Un caso che potrebbe fare scuola e dare un assist alla diffusione delle auto elettriche, sia tra le imprese che tra i privati. È quello finito nelle mani dell’Agenzia dell’Entrate, che nei giorni scorsi ha sciolto un quesito non da poco: i dipendenti devono pagare le tasse sulla ricarica gratuita prevista da un programma di sostenibilità aziendale?

Posta la domanda, possiamo già rassicurare tutti: la risposta dell’ente è no, anche se vanno rispettate certe condizioni. A porre l’interrogativo era stata una società specializzata nella trasformazione della carta tissue in prodotti confezionati e che fa parte di un omonimo Gruppo imprenditoriale. Vediamo cosa è successo.

Tasse o no?

L’idea dell’azienda è quella di regalare sei mesi di ricarica gratuita ai dipendenti che acquisteranno un’auto elettrica o ibrida plugin entro un certo periodo di tempo, stabilendo alcuni limiti contro gli abusi (per esempio, un numero massimo di rifornimenti o di kWh) e utilizzando energia ricavata da propri impianti fotovoltaici ed eolici o, in alternativa, da operatori convenzionati.

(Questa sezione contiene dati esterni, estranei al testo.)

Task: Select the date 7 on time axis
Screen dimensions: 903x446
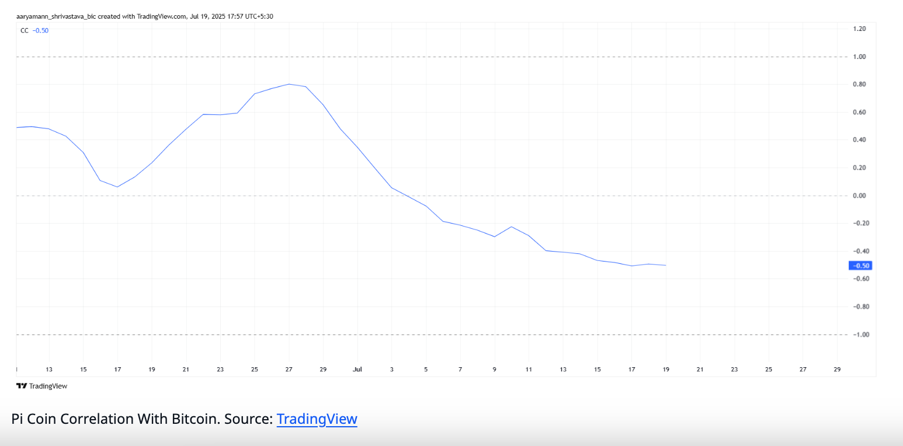Action: tap(460, 370)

L’obiettivo è incentivare l’uso della mobilità sostenibile, anche nel privato. Ma la società si è posta un dubbio: questo benefit può essere considerato un reddito da lavoro dipendente, su cui si pagano le imposte, o rientra fra quelle iniziative aziendali escluse da imposizione fiscale?

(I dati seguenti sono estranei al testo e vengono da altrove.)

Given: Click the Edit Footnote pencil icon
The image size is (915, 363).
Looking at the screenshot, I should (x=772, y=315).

Company electric car fleet charging stations

Perché no

Nel secondo caso, sostiene la società, la ricarica gratuita svolgerebbe quella funzione di “educazione” prevista dal Testo unico delle imposte sui redditi (Tuir) del 1986, dove si può leggere che “non concorrono a formare il reddito:

l’utilizzazione delle opere e dei servizi riconosciuti dal datore di lavoro volontariamente o in conformità a disposizioni di contratto o di accordo o di regolamento aziendale, offerti alla generalità dei dipendenti o a categorie di dipendenti e ai familiari indicati nell’articolo 12 per le finalità di cui al comma 1 dell'articolo 100” (articolo 51, comma 2, lettera f).

L’ok del Fisco

Un’interpretazione che è piaciuta all’Agenzia delle Entrate, secondo la quale l’eccezione è valida anche quando il datore di lavoro “offra ai propri dipendenti il servizio di ricarica dell’auto elettrica” per “promuovere un utilizzo consapevole delle risorse ed atteggiamenti responsabili dei dipendenti verso l’ambiente, attraverso il ricorso alla mobilità elettrica”.

L’iniziativa risponde infatti a “una finalità di educazione ambientale perseguita dall’azienda”. Il Fisco conclude spiegando che il benefit può godere “del regime di esclusione dal reddito di lavoro dipendente”. Ma non prima di aver ricordato le condizioni, già indicate dal Tuir:

  • le opere e i servizi devono essere messi a disposizione della generalità dei dipendenti o di categorie di dipendenti;
  • le opere e i servizi devono riguardare esclusivamente erogazioni in natura e non erogazioni sostitutive in denaro;
  • le opere e i servizi devono perseguire specifiche finalità di educazione, istruzione, ricreazione, assistenza sociale e sanitaria o culto di cui all'articolo 100, comma 1, del Tuir.